> [Exercise goal]:
Skipping all images, output the listing word for word.

> [Records shown]:
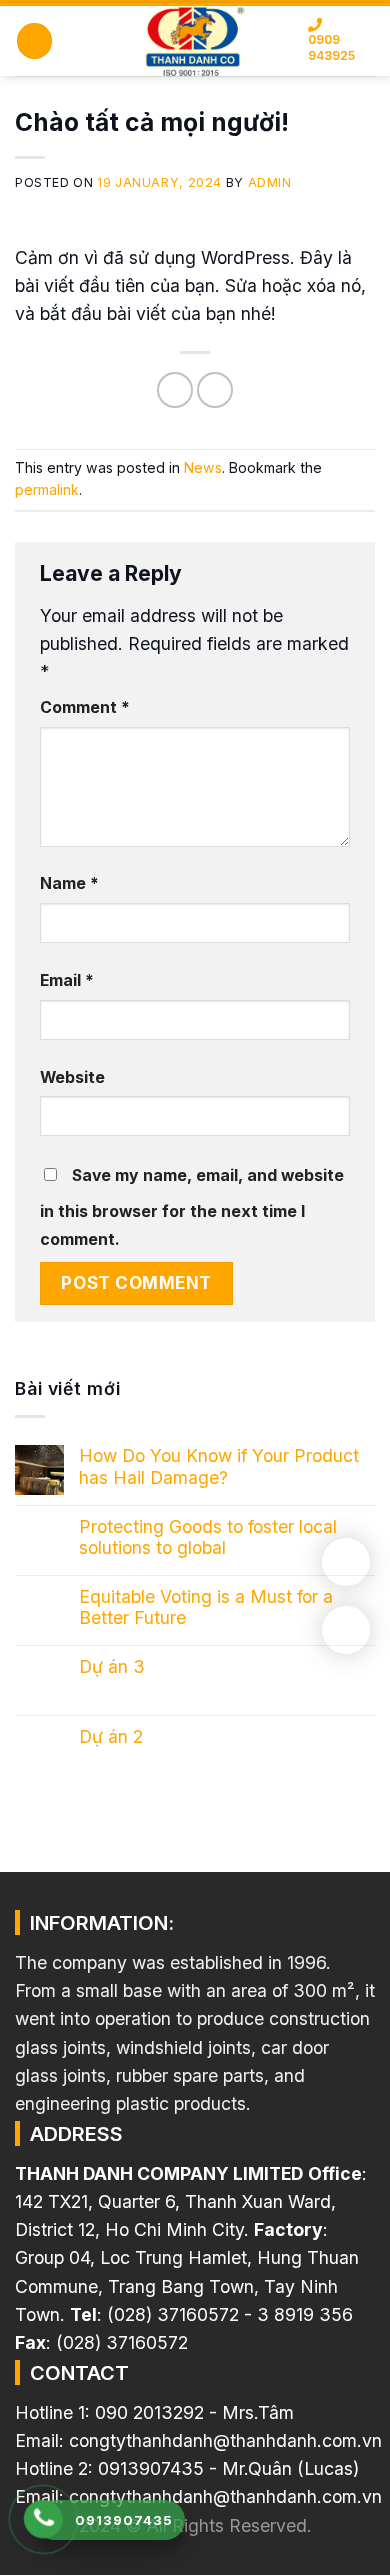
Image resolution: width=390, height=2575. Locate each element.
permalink (47, 489)
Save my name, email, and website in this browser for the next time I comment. (192, 1207)
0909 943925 (331, 47)
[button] (34, 41)
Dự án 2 (111, 1736)
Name (69, 883)
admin (270, 182)
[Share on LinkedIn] (215, 390)
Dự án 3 (112, 1666)
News (203, 467)
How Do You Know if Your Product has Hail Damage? (219, 1466)
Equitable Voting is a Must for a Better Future (206, 1607)
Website (72, 1077)
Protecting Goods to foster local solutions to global (208, 1537)
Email (67, 980)
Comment (85, 707)
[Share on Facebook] (175, 390)
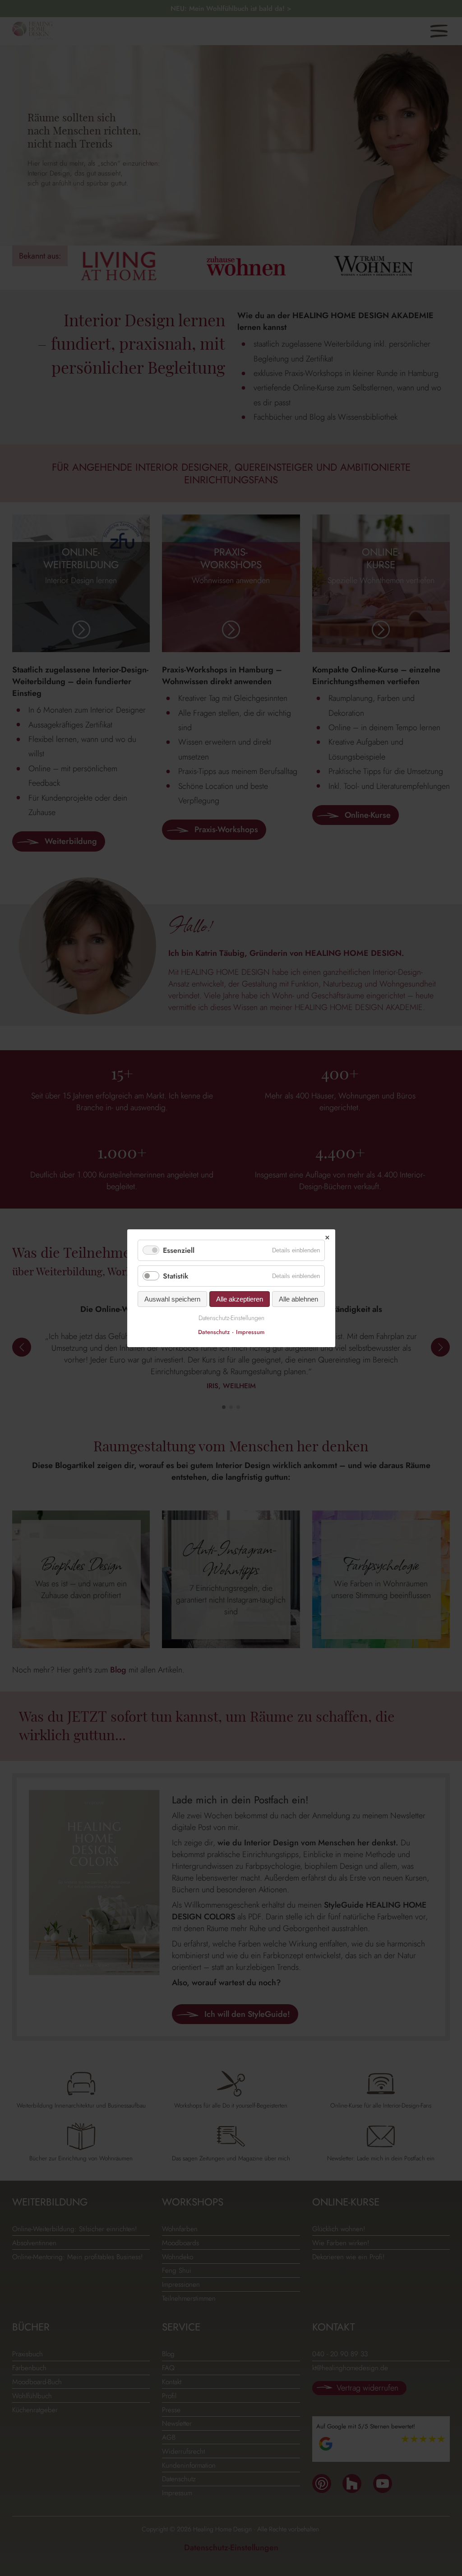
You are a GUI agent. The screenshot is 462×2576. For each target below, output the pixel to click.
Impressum (250, 1332)
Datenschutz (214, 1332)
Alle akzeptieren (239, 1299)
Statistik (176, 1276)
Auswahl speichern (172, 1299)
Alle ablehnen (298, 1299)
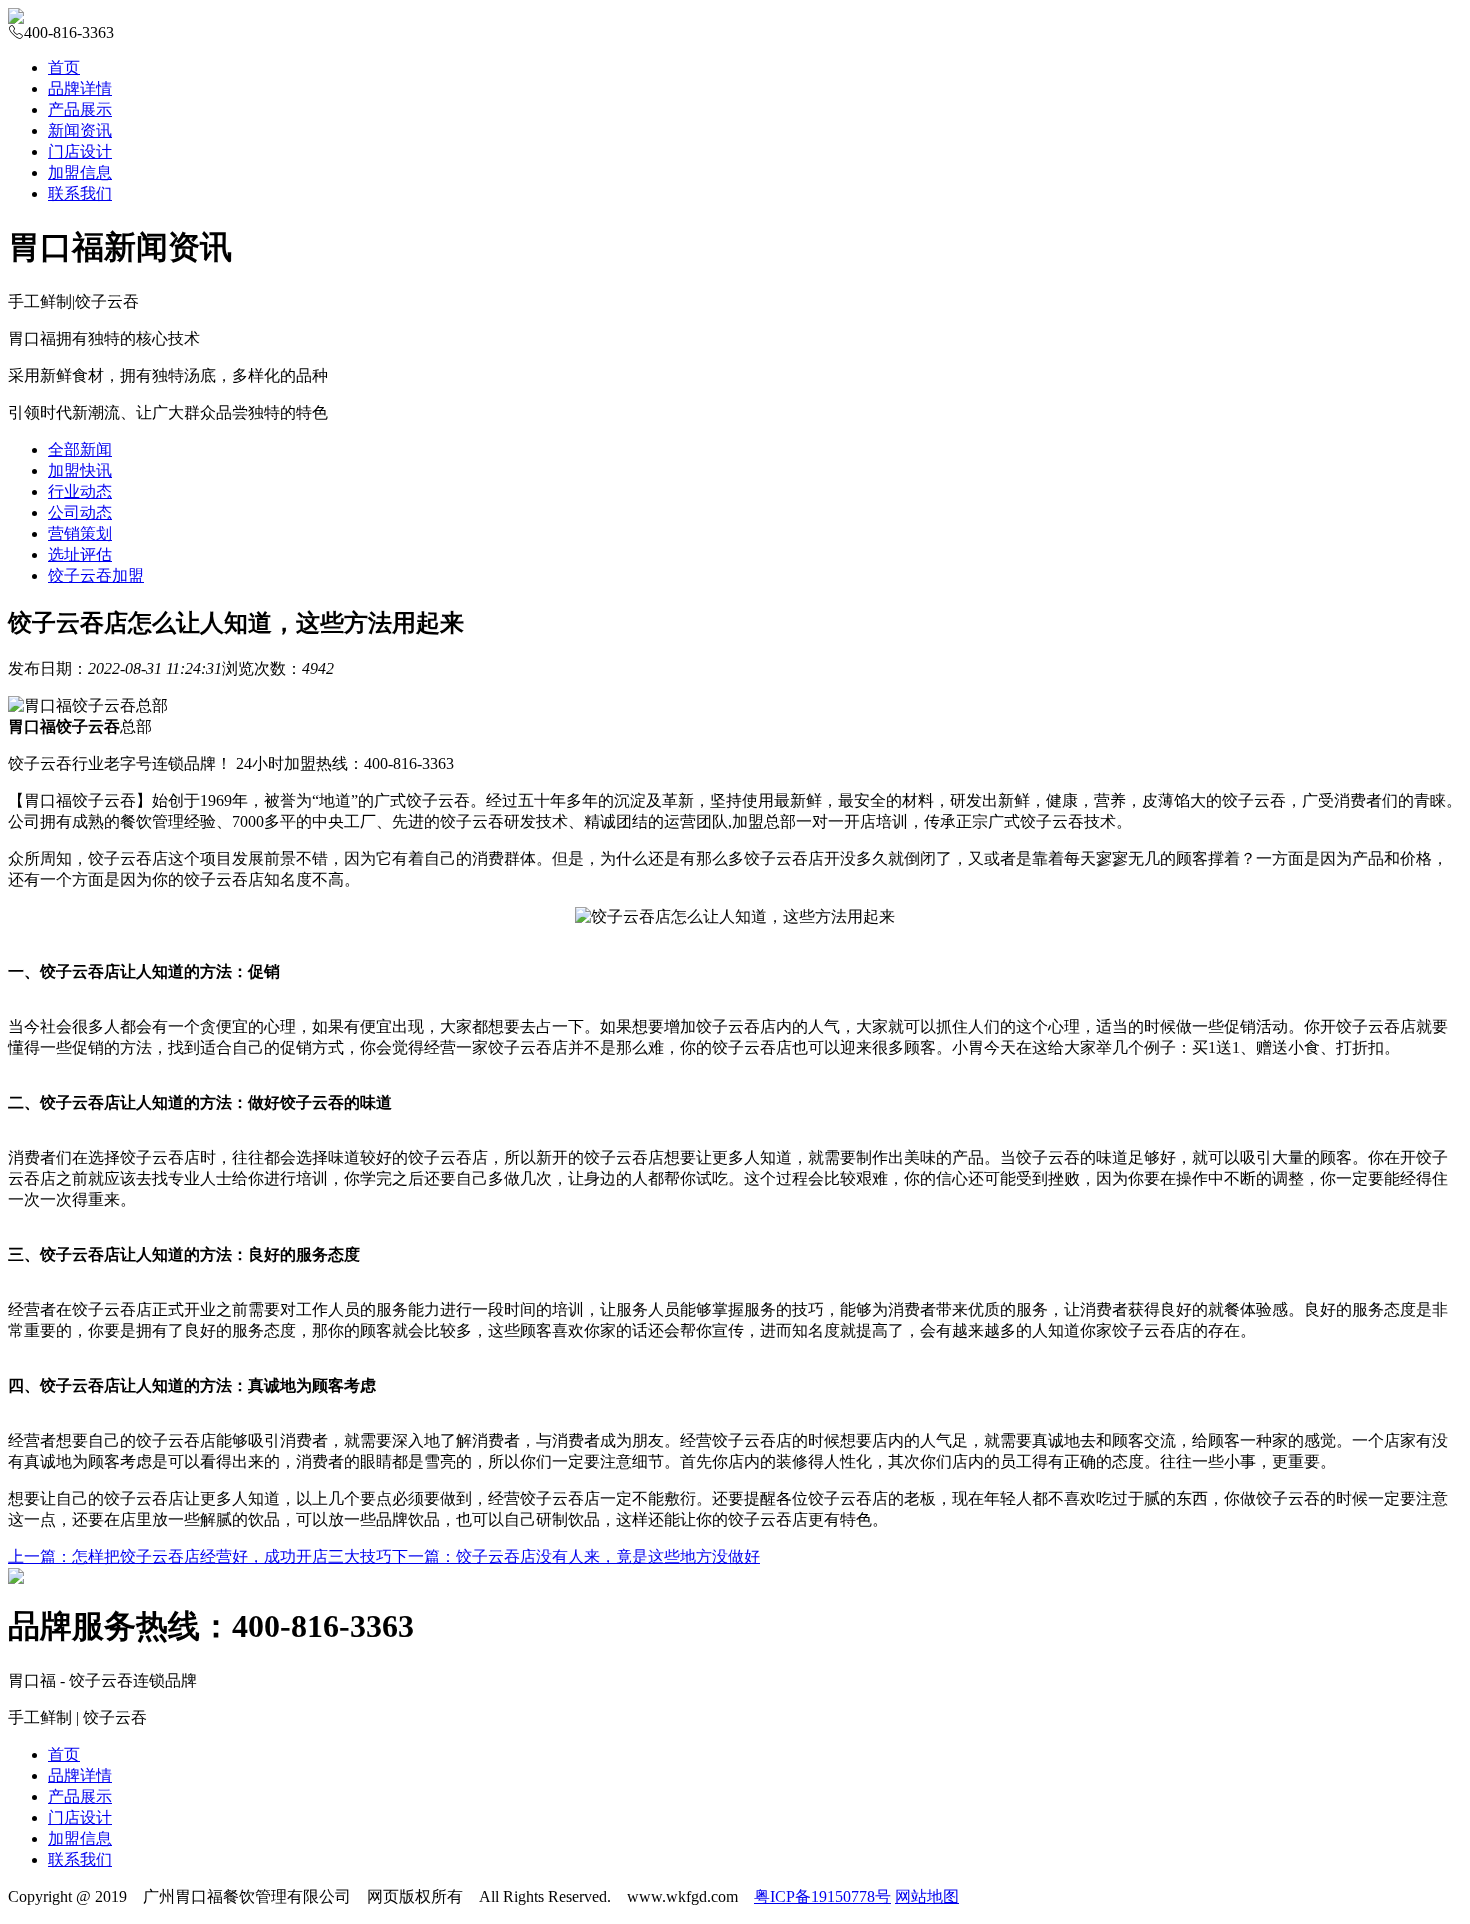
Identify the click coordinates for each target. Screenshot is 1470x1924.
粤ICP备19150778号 (822, 1896)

> [Answer space]:
Image resolution: width=390, height=2575. Locate each element.
permalink (47, 489)
Save my name, email, and website in this browser for the next time I comment. (192, 1207)
0909 943925 (331, 47)
[button] (34, 41)
Dự án 2 (111, 1736)
Name (69, 883)
admin (270, 182)
[Share on LinkedIn] (215, 390)
Dự án 3 (112, 1666)
News (203, 467)
How Do You Know if Your Product has Hail Damage? (219, 1466)
Equitable Voting is a Must for a Better Future (206, 1607)
Website (72, 1077)
Protecting Goods to foster local solutions to global (208, 1537)
Email (67, 980)
Comment (85, 707)
[Share on Facebook] (175, 390)
You are a GUI agent. The screenshot is 462×2576. For each target below, output the pixel to click.
Impressum (250, 1332)
Datenschutz (214, 1332)
Alle akzeptieren (239, 1299)
Statistik (176, 1276)
Auswahl speichern (172, 1299)
Alle ablehnen (298, 1299)
Identify the click coordinates for each target. Screenshot is 1470x1924.
粤ICP备19150778号 (822, 1896)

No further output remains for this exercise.